[PAGE EXCERPT]
"""
“Justification and Freedom” – 5: The Ecumenical Problem with the Text

on August 1st, 2014 by admin | No Comments »

Why did the 2017 “foundation text” of the Evangelical Church in Germany [EKD} call forth such strong reactions from Catholic bishops and theologians? The initial news report noted Cardinal Walter Kasper’s disappointment that no mention is made in the of the Joint Declaration on the Doctrine of Justification. That complaint sounds a bit like a nitpick (and in fact the text does seem to include an implicit reference to the JDDJ when it states that Protestants and Catholics “can indeed together formulate the doctrine of justification” [p. 39]).

The ecumenical problem with the EKD text is more fundamental; it lies in the intentions embodied in the text and shows the way in which church division is self-perpetuating.

German Protestantism has been concerned lately about its identity. Is there a clear sense of what it means to be evangelisch?. Note, not a clear sense of what it means to be Christian or to follow Jesus, but a clear sense of evangelisch, Protestant. In the face of that worry, one seeks out what makes a Protestant to be Protestant, i.e., what is distinctively Protestant, what sets a Protestant apart from another Christian (and in Germany, that means a Catholic). For the EKD text, the Protestant distinctive is a specific doctrine of justification. Here is what the Reformation has to offer the modern person; here is what justifies a distinctive Protestant existence in the modern world.
"""
[SHORT TASK]
Write the next part of the blog post on the ecumenical problem with the EKD text on justification, beginning right after its last sentence.

[DATASET EXTRACT]
"""
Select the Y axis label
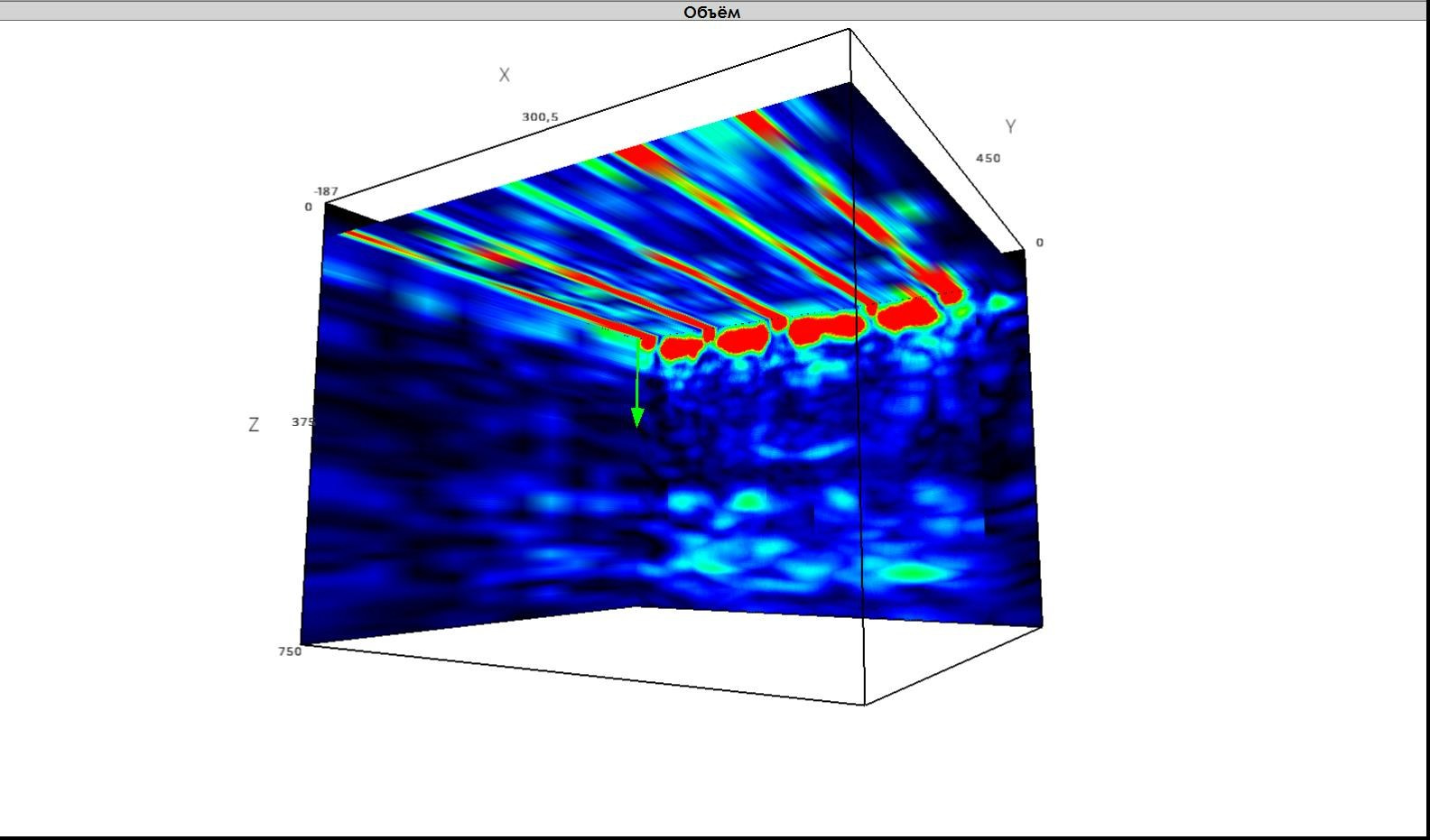This screenshot has height=840, width=1430. click(x=1010, y=127)
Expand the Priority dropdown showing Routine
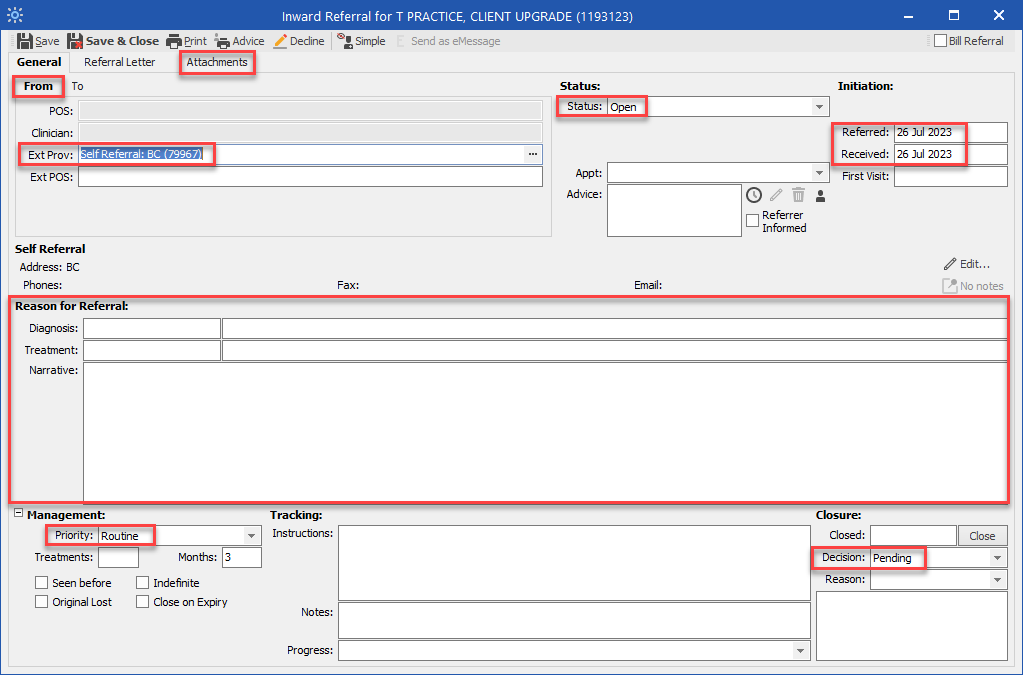Image resolution: width=1023 pixels, height=675 pixels. click(x=251, y=536)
"""
[THE REPLY]
For this project, ecumenism is at best irrelevant. Of course, positive things need to said about ecumenism and one can trust that they are said sincerely. But such words remain marginal to what the text is trying to achieve: Protestant self-definition in an attractively modern garb. (And, there has been much talk in the EKD of late of a “profile ecumenism,” an ecumenical attitude which would stress a distinctive Protestant profile, rather than emphasize commonalities.) The decision to focus on the five “alone”s feeds this tendency. As the text notes, to say “this alone” is to say “not that.” And so, as the “alone”s are explicated, medieval Catholicism becomes the contrast case.

I will say some more next week about some of the more specific problems in the text. What I want to stress today is that the basic problem is not one of performance or lack of good will. The problem is with what the text is trying to do.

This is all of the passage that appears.